Ethanol 'blend wall' cost refiners at least $1.35 billion
Last year's spike in the price of ethanol blending credits cost independent refiners at least $1.35 billion, more than three times as much as the year before, according to a Reuters' review of securities filings.
The tally, which has not been previously reported, is a conservative estimate as it includes only nine refiners that disclosed the figures. Others affected did not specify the cost of buying Renewable Identification Number (RINs), paper credits used to meet quotas for blending biofuel into gasoline and diesel.
While it has long been clear that refiners lacking the facilities to blend their own fuel would end up footing a billion-dollar-plus RINs tab last year, the data may give the companies more firepower as they urge regulators to stick to a proposal to cut back ethanol requirements for this year.
A final rule is due to be completed in the coming months, and some analysts say the U.S. Environmental Protection Agency (EPA) could alter the proposal after outcry from the biofuel lobby.
The review also highlights how the impact was unevenly distributed, with independent refiners CVR Refining and LyondellBasell alone shouldering more than a fifth of the cost although they only account for 2.5 percent of the nation's daily refining capacity.
Gina Bowman, CVR's vice president of government relations, called the market for the credits "volatile and unfair" and pointed to it as evidence for why the biofuel blending regulations need to be reformed.
Valero Energy Corp, the biggest U.S. refiner with 10 percent of capacity, spent about $517 million on RINs in 2013.
"We were clear that Valero could not bear that cost alone, so much or all was passed on to consumers," said Valero spokesman Bill Day. The company estimates that it will spend another $250 million to $350 million on RINs in 2014.
Some biofuel proponents say the tab is not as large as it sounds when compared with the overall profits the industry is making.

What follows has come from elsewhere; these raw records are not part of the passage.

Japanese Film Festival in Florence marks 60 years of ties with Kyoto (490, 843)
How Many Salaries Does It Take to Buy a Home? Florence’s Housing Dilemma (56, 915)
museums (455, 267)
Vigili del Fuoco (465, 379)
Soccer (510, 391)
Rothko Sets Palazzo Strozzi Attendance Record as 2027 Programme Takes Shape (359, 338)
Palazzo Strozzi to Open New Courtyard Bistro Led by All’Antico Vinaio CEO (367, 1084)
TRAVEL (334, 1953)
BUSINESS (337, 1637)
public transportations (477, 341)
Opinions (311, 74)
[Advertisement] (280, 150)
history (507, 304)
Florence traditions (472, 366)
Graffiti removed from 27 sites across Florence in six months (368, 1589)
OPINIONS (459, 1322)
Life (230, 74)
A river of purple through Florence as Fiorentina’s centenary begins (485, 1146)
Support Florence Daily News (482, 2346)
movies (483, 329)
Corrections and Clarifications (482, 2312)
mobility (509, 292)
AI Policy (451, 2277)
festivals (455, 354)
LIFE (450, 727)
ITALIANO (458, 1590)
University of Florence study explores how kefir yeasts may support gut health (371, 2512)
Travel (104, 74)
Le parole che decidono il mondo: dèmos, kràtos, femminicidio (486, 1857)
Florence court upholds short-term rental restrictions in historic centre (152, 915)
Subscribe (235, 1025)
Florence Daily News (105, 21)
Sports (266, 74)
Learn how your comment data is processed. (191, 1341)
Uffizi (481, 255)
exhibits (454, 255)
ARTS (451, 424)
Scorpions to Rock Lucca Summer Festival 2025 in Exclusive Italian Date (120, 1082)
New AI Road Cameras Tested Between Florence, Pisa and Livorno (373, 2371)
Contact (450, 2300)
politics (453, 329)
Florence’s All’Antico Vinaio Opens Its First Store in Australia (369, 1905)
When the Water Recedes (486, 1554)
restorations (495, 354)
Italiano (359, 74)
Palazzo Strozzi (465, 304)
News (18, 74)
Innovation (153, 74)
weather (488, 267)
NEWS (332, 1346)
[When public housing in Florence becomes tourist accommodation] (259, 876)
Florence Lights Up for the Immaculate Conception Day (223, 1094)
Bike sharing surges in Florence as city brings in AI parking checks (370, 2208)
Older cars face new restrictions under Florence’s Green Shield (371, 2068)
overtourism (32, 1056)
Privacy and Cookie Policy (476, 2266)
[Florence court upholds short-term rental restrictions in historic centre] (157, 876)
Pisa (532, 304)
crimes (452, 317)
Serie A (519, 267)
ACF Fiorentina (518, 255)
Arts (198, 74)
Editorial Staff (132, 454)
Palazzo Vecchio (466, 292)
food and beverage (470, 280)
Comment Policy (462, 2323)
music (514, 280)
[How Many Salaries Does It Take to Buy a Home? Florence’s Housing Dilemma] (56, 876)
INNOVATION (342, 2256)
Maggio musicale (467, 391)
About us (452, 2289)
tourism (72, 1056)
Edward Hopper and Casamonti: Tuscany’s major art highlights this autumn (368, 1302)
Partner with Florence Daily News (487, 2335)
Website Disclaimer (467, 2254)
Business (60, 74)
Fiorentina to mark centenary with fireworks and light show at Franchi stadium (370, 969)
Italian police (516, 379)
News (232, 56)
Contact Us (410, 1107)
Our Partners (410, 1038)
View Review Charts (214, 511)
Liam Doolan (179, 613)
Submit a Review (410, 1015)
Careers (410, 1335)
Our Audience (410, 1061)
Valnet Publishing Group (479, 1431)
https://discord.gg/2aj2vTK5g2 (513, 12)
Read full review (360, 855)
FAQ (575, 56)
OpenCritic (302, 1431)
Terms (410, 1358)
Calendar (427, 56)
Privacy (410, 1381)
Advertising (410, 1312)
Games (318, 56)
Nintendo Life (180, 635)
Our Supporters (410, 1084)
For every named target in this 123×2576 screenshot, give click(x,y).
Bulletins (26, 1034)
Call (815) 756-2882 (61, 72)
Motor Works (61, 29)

In 2013, the refiners that disclosed RIN costs made $9.4 billion in net profits, according to their filings, excluding one refiner whose parent company is an airline.
Still, the data highlights the burden that many refiners face under U.S. environmental regulations that require them to mix increasing amounts of ethanol into their gasoline output.
In 2012, before an unprecedented price spike sent the credits up as much as 2,900 percent, six of the refiners that disclosed their RIN costs put the tab at $427 million.
Some that did disclose them in 2013 did not do so in 2012, when the credits' cost was not as material an expense. RIN prices rose as high as $1.45 each in July 2013, up from about 5 cents each at the end of 2012. They traded for 52.5 cents each on Friday.